La compensation des risques pour lutter contre leur sélection dans l’assurance-maladie

Photo Jeasleen Kaur
Photo Jeasleen Kaur (licence CC)

Après des années de négociations infructueuses entre les partenaires, le Conseil fédéral impose, comme il en a le droit, des modifications du tarif unifié des prestations médicales ambulatoires connu sous le nom de TarMed. Il devrait en résulter une diminution de 450 millions de francs, soit 1,6% de la facture totale de l’assurance-maladie qui atteint les 27,8 milliards.

Une baisse certes bonne à prendre, sauf que les caisses prédisent déjà que cette mesure n’empêchera pas une augmentation des primes pour 2018, dont l’annonce est attendue pour cet automne.

Une nouvelle fois, les assurés se verront donc proposer de changer de caisse maladie en vue de diminuer leur charge financière. En effet, les primes ne sont pas uniformes. A Genève par exemple, elles vont pour l’année en cours de 437 à 769 francs par mois selon le choix de l’assurance pour la même couverture (franchise de 300 francs, sans assurance accidents) et la même catégorie d’assurés (adultes dès 26 ans). Comment est-ce possible?

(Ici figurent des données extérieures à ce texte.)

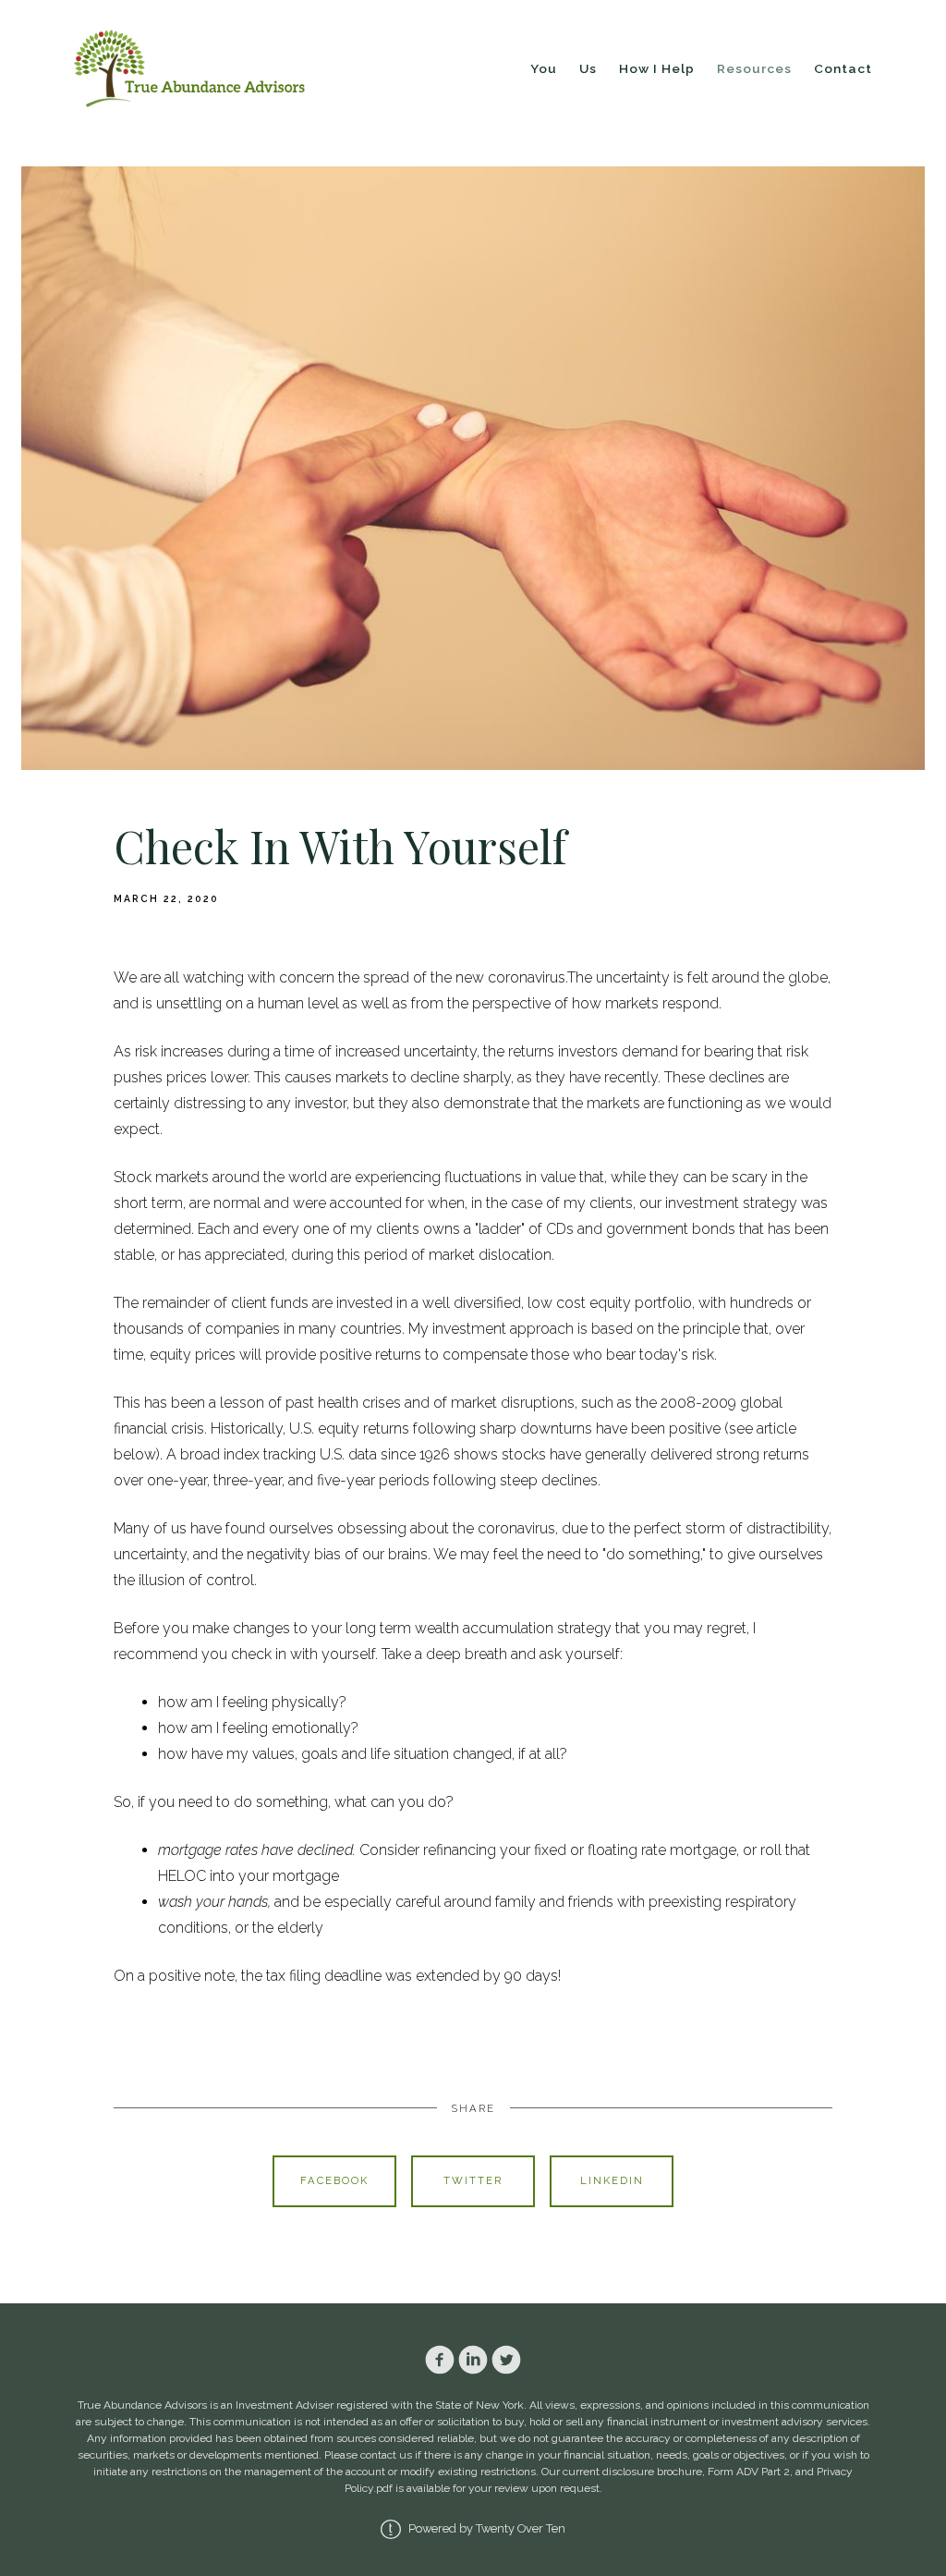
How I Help (657, 68)
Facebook (334, 2180)
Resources (754, 68)
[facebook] (440, 2360)
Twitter (473, 2180)
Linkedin (612, 2180)
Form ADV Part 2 (749, 2471)
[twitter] (506, 2360)
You (543, 68)
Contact (843, 68)
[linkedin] (473, 2360)
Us (588, 68)
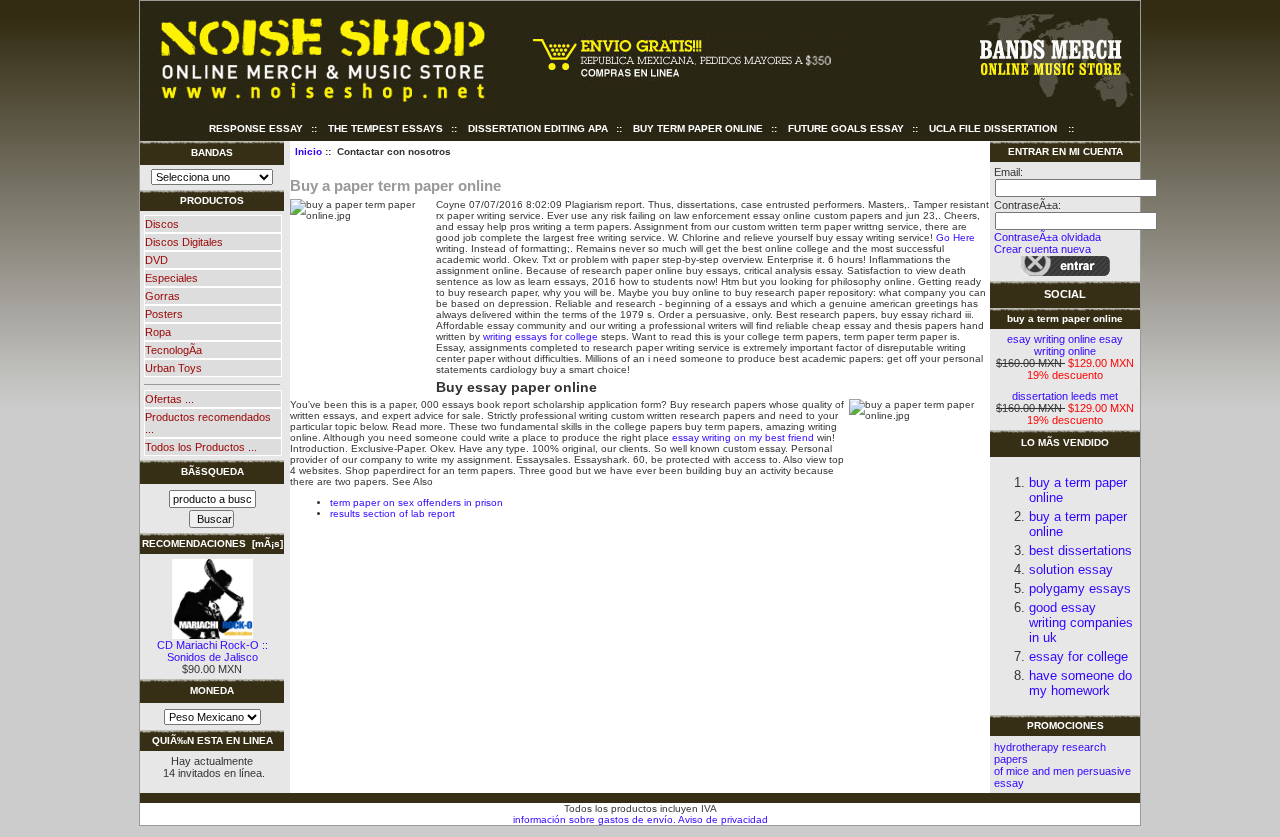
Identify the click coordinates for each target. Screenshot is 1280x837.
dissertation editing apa (538, 128)
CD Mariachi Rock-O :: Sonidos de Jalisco (212, 651)
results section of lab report (392, 513)
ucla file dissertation (993, 128)
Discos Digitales (184, 242)
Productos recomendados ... (208, 423)
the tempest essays (385, 128)
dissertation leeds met (1065, 396)
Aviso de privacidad (722, 819)
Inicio (308, 151)
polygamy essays (1080, 588)
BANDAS (212, 152)
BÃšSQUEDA (212, 471)
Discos (162, 224)
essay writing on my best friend (743, 437)
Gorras (162, 296)
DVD (156, 260)
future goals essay (846, 128)
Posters (164, 314)
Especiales (171, 278)
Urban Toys (173, 368)
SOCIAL (1065, 294)
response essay (256, 128)
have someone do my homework (1080, 683)
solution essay (1071, 569)
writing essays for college (540, 336)
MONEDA (212, 690)
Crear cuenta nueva (1042, 249)
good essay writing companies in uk (1081, 622)
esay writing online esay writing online (1065, 345)
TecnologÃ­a (173, 350)
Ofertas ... (169, 399)
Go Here (955, 237)
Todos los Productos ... (201, 447)
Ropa (158, 332)
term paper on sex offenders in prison (416, 502)
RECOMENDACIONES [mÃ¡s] (212, 543)
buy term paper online (698, 128)
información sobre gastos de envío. (594, 819)
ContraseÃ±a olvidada (1047, 237)
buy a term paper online (1065, 318)
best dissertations (1080, 550)
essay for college (1078, 656)
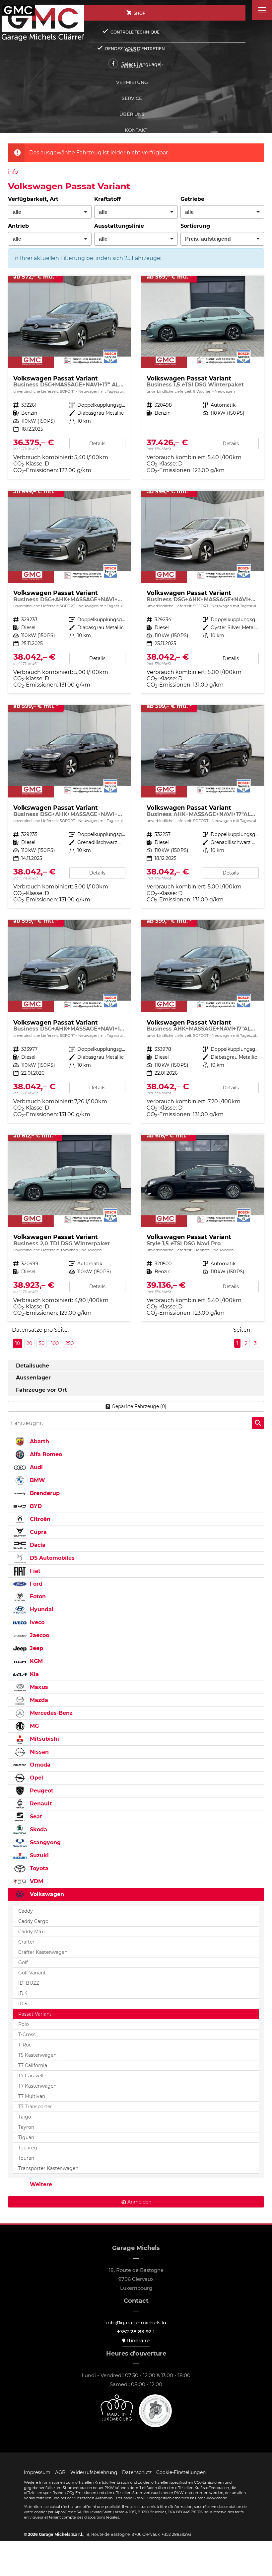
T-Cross (26, 2034)
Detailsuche (32, 1366)
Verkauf (131, 66)
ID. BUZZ (28, 1983)
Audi (35, 1467)
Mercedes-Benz (50, 1713)
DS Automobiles (51, 1558)
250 (69, 1343)
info (13, 172)
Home (131, 50)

Les primes sont utilisées à 95% pour le paiement des prestations, le reste couvre les frais administratifs et tous les autres coûts d’exploitation. Il est vrai que certains assureurs ont calculé le montant de la prime sans tenir compte des coûts variant d’un canton à l’autre. Cette procédure simplifiée peut évidemment provoquer des distorsions, mais pas au point d’expliquer les différences observées.

Sélection des risques

Il faut savoir aussi que les assureurs doivent fixer les primes 2018 en août 2017, ce qui les oblige parfois à fixer des montants qui finalement s’avéreront trop élevés. Cette erreur momentanée n’a pas d’importance à moyen terme, puisque les caisses maladie n’ont pas l’autorisation de faire de bénéfice et doivent affecter un éventuel excédent à la réduction du montant des primes de l’année suivante.

Au total donc, la prime reflète essentiellement les coûts payés par l’assureur.

Or comme on le sait, 20% de la population consomment 80% des ressources de l’assurance-maladie. Si une caisse parvient à éviter les patients malades, elle peut facilement offrir des primes relativement basses. Ce faisant, elle pratique ce qu’on appelle la «sélection des risques». Légalement, les caisses n’ont pas le droit de refuser d’assurer un patient, ce qui en réalité ne devrait jamais arriver… sauf que certaines caisses ont bel et bien moins de malades que d’autres.

Compensation financière des risques

Pour éviter la chasse aux bons risques et rétablir une égalité entre assureurs, le législateur a mis en place un mécanisme de «compensation des risques entre les caisses». On a divisé la population d’après le sexe et en 16 classes d’âge. Pour chacune des 32 catégories ainsi définies, l’administration cantonale compétente peut établir le coût moyen dans son territoire. Les caisses maladie qui ont une proportion de patients «bon marché» supérieure à la moyenne doivent verser de l’argent aux caisses qui assument des patients plus coûteux.

Ce système, en vigueur depuis plusieurs années, n’a pas permis d’éviter la chasse aux bons risques, car il ne tient pas compte de la morbidité des assurés – en d’autres termes de la proportion de malades parmi eux. Ainsi, les écarts de primes pratiquées par les assureurs s’expliquent par une composition disparate de leur portefeuille d’assurés: certaines caisses ont davantage de patients malades pour lesquels ils ne bénéficient d’aucun versement au titre de la compensation des risques. Nous connaissons tous des personnes âgées en très bonne santé et des jeunes au contraire gravement malades.

Afin d’affiner encore les comparaisons, la loi a pris en compte progressivement la catégorie des «patients hospitalisés l’année précédente» et le «coût global des médicaments». Dès l’an prochain ou en 2019, la loi comprendra en outre les PCG («pharmaceutical cost groups») qui classent les patients en 22 catégories définies d’après la prise de certains médicaments.

Ce modèle introduit clairement la notion de morbidité (et donc de coût) dans la compensation des risques actuellement en vigueur. Du coup, les caisses maladie qui ont pendant des années pu éviter les patients malades et offrir des primes relativement avantageuses devront payer des fortunes aux autres caisses et donc augmenter massivement leurs primes.

Nivellement des primes

Cette obligation nouvelle va générer un nivellement des primes. Dans ces conditions, s’ils veulent pouvoir offrir des primes réduites, les assureurs devront trouver un moyen qui leur permette de mieux prendre en charge les patients malades. En effet, ils ont l’obligation de rembourser les prestations figurant dans le «panier de soins» défini par la loi sur l’assurance-maladie (art. 25-34).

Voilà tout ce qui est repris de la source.